The not-so-good-at-grocery-shopping gene was passed down to me through my father. It’s a fact. One Sunday morning after church, my mother was preparing breakfast and requested my father’s help. Could he do a quick errand? Would he mind going to the little store up the street and picking up a coffee cake as a breakfast treat? So, my two siblings and I piled in the car to join our father for an adventure.
Papa did not disappoint. Completing the requested mission, my father proudly displayed the three coffee cakes on the table, while explaining to his bewildered wife, “I just couldn’t decide which one was best.” My siblings and I were thrilled! For some reason though, my mother never again asked my father to go the grocery store for her on a Sunday morning, or, come to think of it, any morning, noon or night.

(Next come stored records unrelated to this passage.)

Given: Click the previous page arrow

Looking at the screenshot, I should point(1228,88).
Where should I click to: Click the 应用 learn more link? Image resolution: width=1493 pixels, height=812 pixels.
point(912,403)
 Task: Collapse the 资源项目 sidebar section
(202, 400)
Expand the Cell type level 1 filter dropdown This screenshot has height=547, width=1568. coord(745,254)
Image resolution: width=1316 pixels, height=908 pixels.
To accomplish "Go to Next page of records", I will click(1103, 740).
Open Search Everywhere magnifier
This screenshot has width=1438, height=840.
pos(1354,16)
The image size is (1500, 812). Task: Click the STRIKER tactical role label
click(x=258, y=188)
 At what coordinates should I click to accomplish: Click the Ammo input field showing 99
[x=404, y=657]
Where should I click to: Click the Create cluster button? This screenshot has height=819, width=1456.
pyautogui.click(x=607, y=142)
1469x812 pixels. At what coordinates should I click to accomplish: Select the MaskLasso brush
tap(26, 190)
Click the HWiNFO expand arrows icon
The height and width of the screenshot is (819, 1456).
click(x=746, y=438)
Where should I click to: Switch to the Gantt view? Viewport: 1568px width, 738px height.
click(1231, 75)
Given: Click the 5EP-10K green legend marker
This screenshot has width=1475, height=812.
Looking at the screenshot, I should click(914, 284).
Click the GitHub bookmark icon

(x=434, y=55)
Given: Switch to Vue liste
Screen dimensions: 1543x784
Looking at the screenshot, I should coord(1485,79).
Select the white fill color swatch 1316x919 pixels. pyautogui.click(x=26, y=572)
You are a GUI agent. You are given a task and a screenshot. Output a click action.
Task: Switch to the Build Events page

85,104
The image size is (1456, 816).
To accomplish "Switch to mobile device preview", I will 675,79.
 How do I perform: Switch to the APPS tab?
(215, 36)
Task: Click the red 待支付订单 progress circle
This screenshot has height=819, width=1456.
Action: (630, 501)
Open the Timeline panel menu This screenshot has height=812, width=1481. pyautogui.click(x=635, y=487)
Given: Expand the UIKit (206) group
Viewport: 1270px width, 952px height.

Yes. I believe this was the incident that shaped my future grocery shopping habits, and understandably, my husband, Bob, has done our grocery shopping for years (21 to be exact.) Yes. I admit, during this global pandemic, it is Bob, not I, who has been schlepping up and down aisle after aisle barely finding his way through the store but not because he doesn’t know where food “stuff” is located. He’s mentioned that he literally can’t see, because, of course, he’s wearing a mask and his glasses keep fogging up!
You may be pondering, “But, if you accompanied Bob, you wouldn’t have the opportunity to buy multiples of anything for the purpose of comparison shopping, right? You and Bob could split up the list and hightail it out of the store in half the time, so it would be safer.”
I see your point, but why would I want to annoy him? (I forgot to tell you about the time I did join my husband on a grocery run. I found a not-so-common item by standing in the condiment aisle and calling out, ‘Worcestershire sauce’ three times, accompanied by the clicking of my heels. Think Dorothy and her ruby slippers.) Anyway, I need the time to mow the lawn, or, if need be, snowplow the driveway.